Saturday, June 23, 2012

Composition methods compared

Clojurist, technomancer and Leiningen creator, Phil Hagelberg does a nice job of dissecting "two ways to compose a number of small programs into a coherent system". Read the original in which three programming methods are compared. These are my notes, quoted mostly verbatim:

The Unix way

Consists of many small programs which communicate by sending text over pipes or using the occasional signal. Around this compelling simplicity and universality has grown a rich ecosystem of text-based processes with a long history of well-understood conventions. Anyone can tie into it with programs written in any language. But it's not well-suited for everything: sometimes the requirement of keeping each part of the system in its own process is too high a price to pay, and sometimes circumstances require a richer communication channel than just a stream of text.

The Emacs way

A small core written in a low-level language implements a higher-level language in which most of the rest of the program is implemented. Not only does the higher-level language ease the development of the trickier parts of the program, but it also makes it much easier to implement a good extension system since extensions are placed on even ground with the original program itself.

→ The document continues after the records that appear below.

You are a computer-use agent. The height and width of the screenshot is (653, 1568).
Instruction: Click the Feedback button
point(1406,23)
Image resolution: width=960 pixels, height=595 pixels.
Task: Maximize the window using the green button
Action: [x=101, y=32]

The core Mozilla platform is implemented mostly in a gnarly mash of C++, but applications like Firefox and Conkeror are primarily written in JavaScript, as are extensions.

Tuesday, May 08, 2012

Design Philosophies of Developer Tools

Clojure hacker Stuart Sierra wrote an insightful piece on the design philosophies of developer tools. His conclusions are paraphrased here:

Git is an elegantly designed system of many small programs, linked by the shared repository data structure.

Maven plugins, by contrast, are not designed to be composed and the APIs are underdocumented. With Maven, plugins fit into the common framework of the engine, which strikes me as maybe a more difficult proposition than many small programs working on a common data structure.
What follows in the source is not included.